Non-rocky sub-Jovian exoplanets in high-irradiation environments are rare. LTT 9779b, also known as Transiting Exoplanet Survey Satellite (TESS) object of interest (TOI) 193.01, is one of the few such planets discovered to date, and the first example of an ultrahot Neptune. The planet’s bulk density indicates that it has a substantial atmosphere, so to investigate its atmospheric composition and shed further light on its origin, we obtained Spitzer InfraRed Array Camera secondary eclipse observations of LTT 9779b at 3.6 and 4.5 μm. We combined the Spitzer observations with a measurement of the secondary eclipse in the TESS bandpass.

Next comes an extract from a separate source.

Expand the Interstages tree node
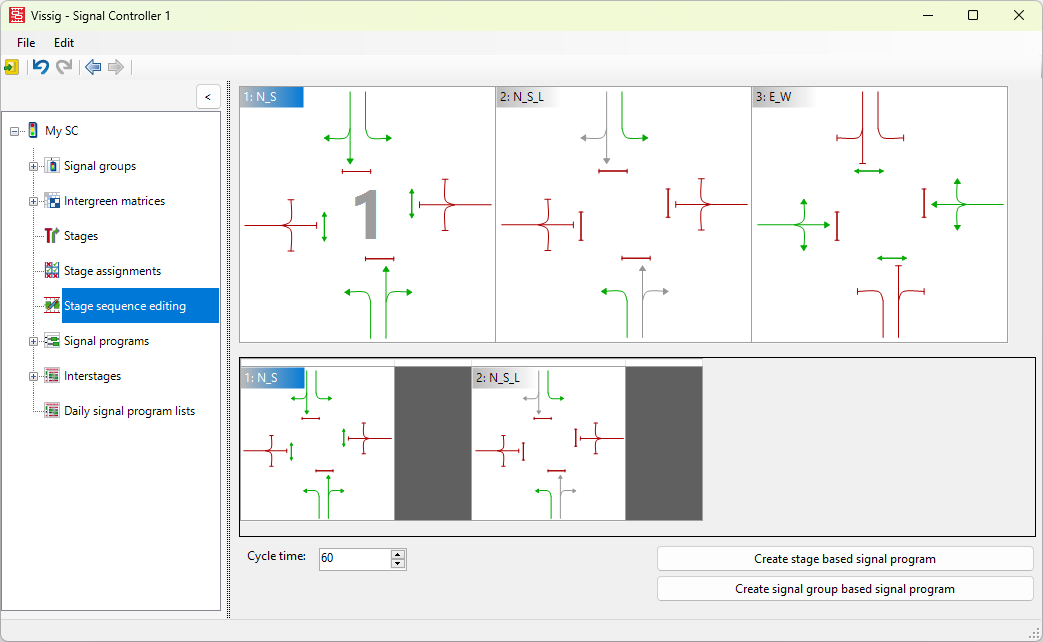The image size is (1043, 642). (33, 376)
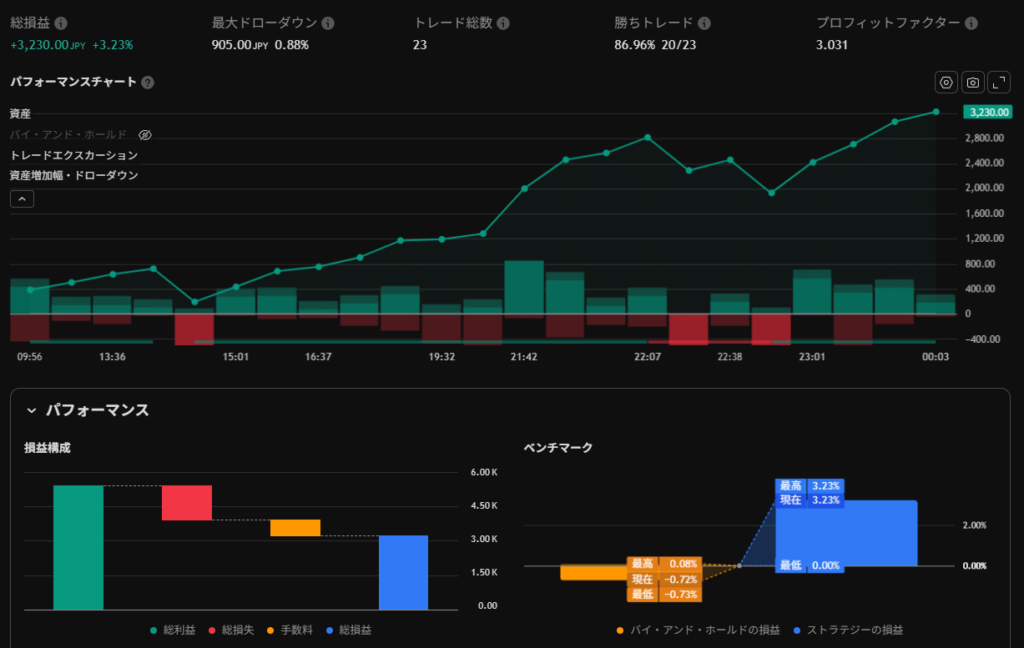The image size is (1024, 648).
Task: Click info icon next to プロフィットファクター
Action: pyautogui.click(x=971, y=23)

The resulting secondary eclipse spectrum strongly prefers a model that includes CO absorption over a blackbody spectrum, incidentally making LTT 9779b the first TESS exoplanet (and the first ultrahot Neptune) with evidence of a spectral feature in its atmosphere. We did not find evidence of a thermal inversion, at odds with expectations based on the atmospheres of similarly irradiated hot Jupiters. We also report a nominal dayside brightness temperature of 2305 ± 141 K (based on the 3.6 μm secondary eclipse measurement), and we constrained the planet’s orbital eccentricity to e < 0.01 at the 99.7% confidence level. Together with our analysis of LTT 9779b’s thermal phase curves reported in a companion paper, our results set the stage for similar investigations of a larger sample of exoplanets discovered in the hot-Neptune desert, investigations that are key to uncovering the origin of this population.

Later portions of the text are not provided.